I own example.com, which points to 123.123.123.123. My corrupt government decides to intercept traffic to 123.123.123.123. They temporarily host a server on this IP, and use certbot to generate a certificate for example.com, which they can do since it still points to 123.123.123.123, allowing the HTTP-01 challenge to work. Since they now have a valid certificate for example.com, they can MITM HTTPS traffic to 123.123.123.123.
Is there anything I'm missing here? What's to stop such a scenario from taking place?
Hello @Zipdox, welcome to the Let's Encrypt community.
The would need a permanent host, since the certificate the got would need their private key to server HTTPS. And you are assume the HTTP-01 challenge, but you still could use the DNS-01 challenge to obtain a certificate and use that certificate and share with your users what the certificate is so they can validate the are directly talking to your server and not a man-in-the-middle (I know kind of a pain). And I am assuming that your corrupt government does not control the DNS Name Servers you are using.
If any entity controls enough of the overall "local" infrastructure such that they can hijack/intercept global-level DNS resolution, there's not much you can do to prevent such an overwhelming force. They wouldn't even need to control routing to your IP address. They could just point the DNS record responses elsewhere.
For certificate concerns, the entity would need to be able to deceive the CA into resolving DNS requests to the records of the entity's choosing, which would require great authority/influence. Hence, multi-perspective validation.
Somebody else can fill in the details here, but the primary suggestion I have is to use CAA records with account binding and DNSSEC. Assuming the government of concern doesn’t control the TLD.
In this scenario I'm assuming everything DNS is outside of the reach/jurisdiction of the hypothetical corrupt government, and said government only has control over local IP infrastructure.
The entity (e.g. corrupt government) could fool "local" global DNS resolution, but not global global DNS resolution (like how a CA would only trust the true chain of authority from the TLD servers).
What you ask is essentially the heart of the trust and authoritative concept.
The basic question:
Can a bad actor fool your visitors into trusting false information? I suppose if the bad actor could replace the certificates in your visitors' trust stores or intercept your CA signature requests to point to their own MITM CA for which your visitors have the bad actor's certificate in their trust stores, that could be a problem.
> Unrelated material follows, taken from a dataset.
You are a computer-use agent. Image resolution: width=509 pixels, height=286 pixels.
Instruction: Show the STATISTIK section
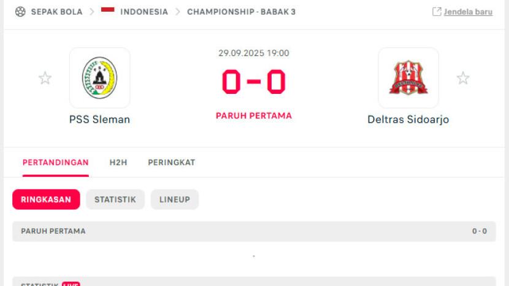point(115,199)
Before it happens: Not much [yet].
In the [possibly near] future, you may be able to limit cert issuances to only specific account(s) within specific CA(s).
After it happens: CT logs would show the issuance of the "unauthorized" cert.
If you have secure control over the private key of a certificate that is signed by the actual CA, the bad actor would need to MITM service for your domain name with their own certificate that's actually trusted by your visitors.
For the truly paranoid: You could encrypt the conversation twice.
[this requires using specialized software and planning to stop MiTM from successfully decrypting the conversation]
Yep, since the actual CA couldn't be fooled by a "local" bad actor into trusting CAA records from the "local" bad actor. The actual CA would go to "the source".
We need to keep in mind that the bad actor's "corrupt CA" would simply ignore the CAA record if they can MITM service of the entire domain name. This means that a bad actor could serve any certificate they want for your domain name to your visitors, so long as your visitors will trust that certificate. Control over the trust store is everything.
I'm aware of the Kazakhstan MITM attack scenario. This relies on users installing a certificate on their devices though. My hypothetical attack involves tricking a legitimate CA into issuing a valid certificate.